Justia Delaware Court of Chancery Opinion Summaries
Articles Posted in Professional Malpractice & Ethics
The Ravenswood Investment Co., L.P. v. Winmill, et al.
Plaintiff, a significant stockholder in a holding company managed by the individual defendants, alleged, both on behalf of a class and derivatively, breaches of fiduciary duty regarding defendants' adoption of a stock buyback plan, their adoption of an options plan, issuance of the options to themselves, and the decision by the company to vote in favor of a transaction involving the sale of a subsidiary's interest in a third entity. At issue was whether the court should grant defendants' motion to dismiss pursuant to Court of Chancery Rule 12(b)(6) for failure to state a claim. The court denied defendants' motion to dismiss Count II only with regard to the claim that defendants' vote of Winmill & Co. Incorporated's ("Winmill") interest in Bexil Corporation in favor of the York Insurance Services Group, Inc. sale was self-interested and unfair to Winmill. The court otherwise granted defendants' motion to dismiss. View "The Ravenswood Investment Co., L.P. v. Winmill, et al." on Justia Law
Paige Capital Mgmt., LLC, et al. v. Lerner Master Fund, LLC, et al.
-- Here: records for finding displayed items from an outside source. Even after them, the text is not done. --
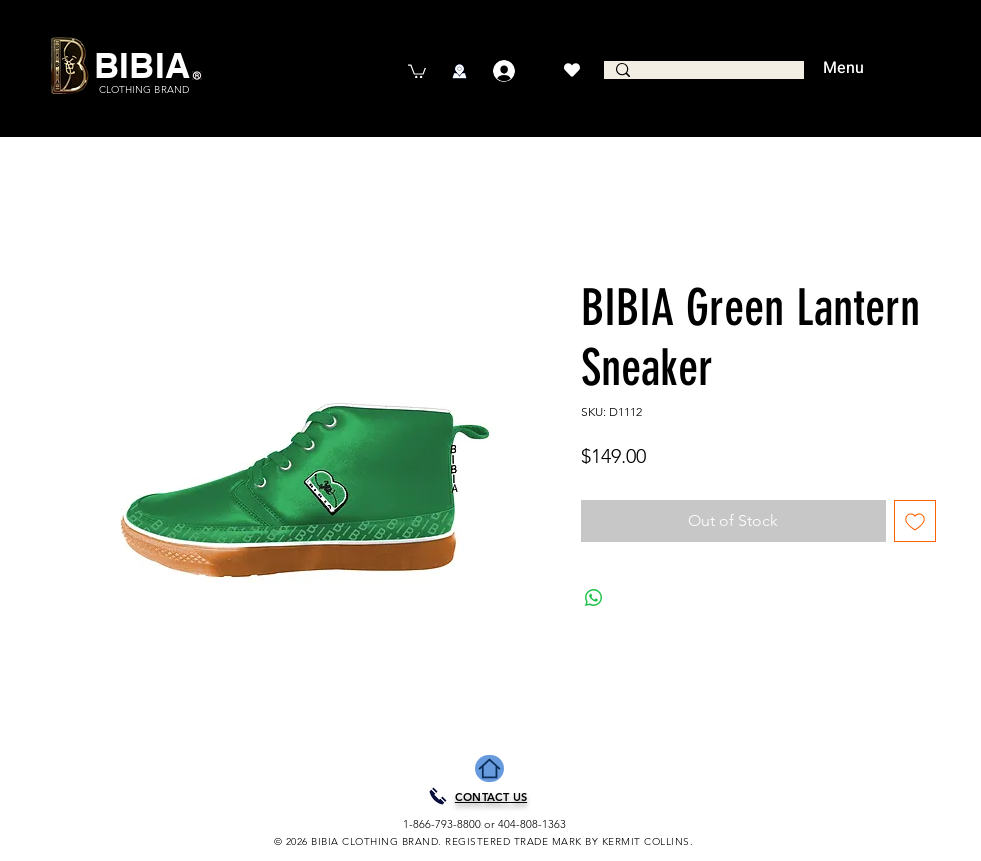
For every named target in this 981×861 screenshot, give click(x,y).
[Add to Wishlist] (915, 521)
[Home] (489, 768)
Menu (843, 68)
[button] (417, 70)
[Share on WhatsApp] (594, 598)
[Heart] (572, 70)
Plaintiffs, the manager of a hedge fund, sent a heated letter to defendants, plaintiffs' sole outside investor, in which the manager made statements about what the manager would do if the investor did not surrender to the manager's settlement demands. At issue was whether the hedge fund manager's letter was admissible on the grounds that the letter was subject to an absolute privilege and otherwise barred from admission by Delaware Rule of Evidence 408. The court held that the letter was admissible where the investor sought to introduce the threats made in the settlement letter not to prove claims pre-existing the letter but as evidence of new wrongdoing and of a wrongful state of mind.